Ethical Challenges of Health Care Reform/Obamacare

Discussions about Obamacare or the Affordable Care Act (ACA) are centered on implementation issues such as insurance exchanges and ethical issues that this landmark legislation has raised. President Obama had noted that there was a rising number of Americans being unable to afford health insurance and proposed this healthcare reform in 2010 (Oberlander, 2012). The Act requires that all companies with about 50 or more full-time employees cover them with health insurance to at least 95% of their full-time employees including their dependents up to an age of 26 (Oberlander, 2012). This is making the companies reevaluate the full-time status of the employees.

Many of the critics of this Act are of the view that the requirement on Americans who meet certain criteria to purchase the healthcare insurance is unethical. The cost of implementation is also high, and the act tends to increase the insurance rates for individuals (Oberlander, 2012). Family heads, employers, and medical professionals have a duty of providing a sense of stability, honest services, and reasonable security to those in their charge. However, Obamacare challenges these moral principles. Americans are getting it hard to uphold as they are being coerced to make decisions on healthcare that affect their lives.
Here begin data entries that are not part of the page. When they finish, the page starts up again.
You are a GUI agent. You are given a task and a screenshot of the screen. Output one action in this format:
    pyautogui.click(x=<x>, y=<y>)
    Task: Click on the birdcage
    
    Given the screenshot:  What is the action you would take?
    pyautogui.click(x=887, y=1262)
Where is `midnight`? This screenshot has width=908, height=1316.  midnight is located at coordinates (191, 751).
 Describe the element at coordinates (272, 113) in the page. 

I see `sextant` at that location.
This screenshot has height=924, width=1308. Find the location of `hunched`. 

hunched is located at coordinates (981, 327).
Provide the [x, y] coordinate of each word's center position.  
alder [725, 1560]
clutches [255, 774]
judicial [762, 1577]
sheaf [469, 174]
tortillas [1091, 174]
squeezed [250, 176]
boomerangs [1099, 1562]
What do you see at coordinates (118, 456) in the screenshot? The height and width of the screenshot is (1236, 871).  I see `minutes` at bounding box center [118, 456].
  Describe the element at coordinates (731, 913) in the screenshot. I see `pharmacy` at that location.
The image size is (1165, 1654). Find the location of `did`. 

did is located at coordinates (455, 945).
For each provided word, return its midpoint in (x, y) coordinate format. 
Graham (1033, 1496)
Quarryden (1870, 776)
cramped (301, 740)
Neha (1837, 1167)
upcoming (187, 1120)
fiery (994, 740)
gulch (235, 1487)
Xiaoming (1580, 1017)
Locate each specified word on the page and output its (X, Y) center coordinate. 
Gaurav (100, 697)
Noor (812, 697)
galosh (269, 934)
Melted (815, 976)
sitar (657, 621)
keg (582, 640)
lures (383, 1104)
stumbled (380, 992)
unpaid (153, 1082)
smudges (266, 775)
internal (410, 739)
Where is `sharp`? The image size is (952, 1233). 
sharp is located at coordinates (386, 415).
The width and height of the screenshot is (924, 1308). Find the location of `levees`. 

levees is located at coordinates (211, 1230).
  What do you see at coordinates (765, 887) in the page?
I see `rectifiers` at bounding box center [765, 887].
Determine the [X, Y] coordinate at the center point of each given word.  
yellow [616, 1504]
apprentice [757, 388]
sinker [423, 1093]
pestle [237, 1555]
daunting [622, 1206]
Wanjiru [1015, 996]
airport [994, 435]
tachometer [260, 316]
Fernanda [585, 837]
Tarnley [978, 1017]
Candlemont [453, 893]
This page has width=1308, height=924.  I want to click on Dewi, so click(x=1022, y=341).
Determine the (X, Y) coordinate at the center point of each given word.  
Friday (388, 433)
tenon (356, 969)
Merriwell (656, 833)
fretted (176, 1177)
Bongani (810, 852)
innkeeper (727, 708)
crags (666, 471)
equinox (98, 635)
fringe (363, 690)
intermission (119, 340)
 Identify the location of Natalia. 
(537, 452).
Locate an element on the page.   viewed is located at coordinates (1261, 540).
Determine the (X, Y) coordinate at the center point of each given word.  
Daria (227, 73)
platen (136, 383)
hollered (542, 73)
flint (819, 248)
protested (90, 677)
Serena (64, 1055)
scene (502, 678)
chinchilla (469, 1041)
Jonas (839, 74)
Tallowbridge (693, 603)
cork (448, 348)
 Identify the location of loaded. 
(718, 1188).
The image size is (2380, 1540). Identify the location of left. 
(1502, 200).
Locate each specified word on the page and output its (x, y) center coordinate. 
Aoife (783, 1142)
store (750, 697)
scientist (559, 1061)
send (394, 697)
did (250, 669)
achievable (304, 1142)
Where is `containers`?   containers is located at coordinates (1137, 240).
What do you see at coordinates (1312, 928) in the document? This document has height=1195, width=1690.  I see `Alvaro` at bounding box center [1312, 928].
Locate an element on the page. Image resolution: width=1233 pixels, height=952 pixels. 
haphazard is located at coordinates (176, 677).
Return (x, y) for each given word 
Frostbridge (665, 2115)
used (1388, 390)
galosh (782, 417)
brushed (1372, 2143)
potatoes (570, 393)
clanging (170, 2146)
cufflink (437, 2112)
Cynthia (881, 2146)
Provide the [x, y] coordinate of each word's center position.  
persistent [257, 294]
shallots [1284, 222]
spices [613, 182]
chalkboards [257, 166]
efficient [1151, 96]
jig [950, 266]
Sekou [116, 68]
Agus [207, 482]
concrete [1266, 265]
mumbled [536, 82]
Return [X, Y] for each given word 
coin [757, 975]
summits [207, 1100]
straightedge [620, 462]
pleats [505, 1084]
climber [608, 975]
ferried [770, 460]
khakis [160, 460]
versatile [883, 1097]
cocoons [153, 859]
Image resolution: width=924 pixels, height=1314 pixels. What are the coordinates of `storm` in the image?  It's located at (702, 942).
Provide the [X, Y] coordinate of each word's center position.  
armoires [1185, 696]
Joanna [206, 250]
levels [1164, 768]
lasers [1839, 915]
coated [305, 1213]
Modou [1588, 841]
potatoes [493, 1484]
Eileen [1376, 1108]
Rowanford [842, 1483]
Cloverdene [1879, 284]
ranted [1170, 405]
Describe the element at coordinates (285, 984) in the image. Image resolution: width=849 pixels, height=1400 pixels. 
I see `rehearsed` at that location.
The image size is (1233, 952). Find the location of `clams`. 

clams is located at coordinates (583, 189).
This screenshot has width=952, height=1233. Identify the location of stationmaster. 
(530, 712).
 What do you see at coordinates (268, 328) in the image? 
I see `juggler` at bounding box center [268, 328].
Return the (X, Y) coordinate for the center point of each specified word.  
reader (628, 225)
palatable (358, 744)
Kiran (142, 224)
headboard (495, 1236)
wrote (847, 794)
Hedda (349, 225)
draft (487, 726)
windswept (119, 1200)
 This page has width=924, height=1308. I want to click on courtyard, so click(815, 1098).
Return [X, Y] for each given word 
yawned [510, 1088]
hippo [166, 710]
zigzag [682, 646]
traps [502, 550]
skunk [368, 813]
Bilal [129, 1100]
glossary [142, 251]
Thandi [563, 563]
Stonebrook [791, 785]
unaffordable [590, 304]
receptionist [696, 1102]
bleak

Further ethical issues of this include moral foundations, public health, cost containment and access to healthcare. These moral and ethical issues are founded on the concept of distributive justice, particularly due to limited access to health care for the uninsured and the underinsured (Kantarjian, Steensma & Light, 2014). Since resources are limited, they should be allocated in a way that would provide the greatest good for many participants. States have been given an option to decline or accept the Medicaid expansion. Some states now hold that they cannot afford this expansion since it is financially unstable for the taxpayers and that it degrades the present premium health care system. The implementation of this act is therefore split among states with about 11 states not participating and only 19 participating (Carol, 2014).  Others are either undecided or leaning towards participating or not participating.

How Nurses Should Negotiate these Conflicts in Obamacare

Coping with these dilemmas in nursing require nurses to put the needs of the patients first. However, many times it may mean taking care of the needs of many above the needs of the few especially in the cases of practice (Carol, 2014). Nurses who get an opportunity to speak about their views about certain ethical decisions to the members of the team, ethical committee or the administration would be in a better position to cope with these issues whenever they arise. Nurses must understand that ethical challenges are part of nursing practice. There is no way to escape them, and therefore nurses must handle such issues with aplomb and grace. In cases where nurses are struggling to provide effective care due to policy and restrictions, it is important that nurses bring such issues before the advisory committees in a hospital or to the administration so that the issues can be solved in an ethical and moral way (Kantarjian, Steensma & Light, 2014).

Conclusion

Obamacare has presented many ethical challenges to nurses and nurses are finding themselves being unable to provide adequate healthcare to patients. The main dilemmas are centered on how to best provide care to patients where health care policies seem to present a conflict. Nurses must act as advocates for the needs and the rights of patients rather than trying to chicken out whenever a conflict arises. This would be the best intervention that would improve the welfare of a patient.

 

References

Carol, M. (2014). Does the Accountable Care Act aim to promote quality, health, and control costs or has it missed the mark? Comment on “Health system reform in the United States”. International Journal of Health Policy and Management, 2(2), 97-99.

Kantarjian, H. M., Steensma, D. P., & Light, D. W. (2014). The Patient Protection and Affordable Care Act: Is it good or bad for oncology? Cancer, 120(11), 1600-1603.

Oberlander, J. (2012). The future of Obamacare. New England Journal of Medicine, 367(23), 2165-2167.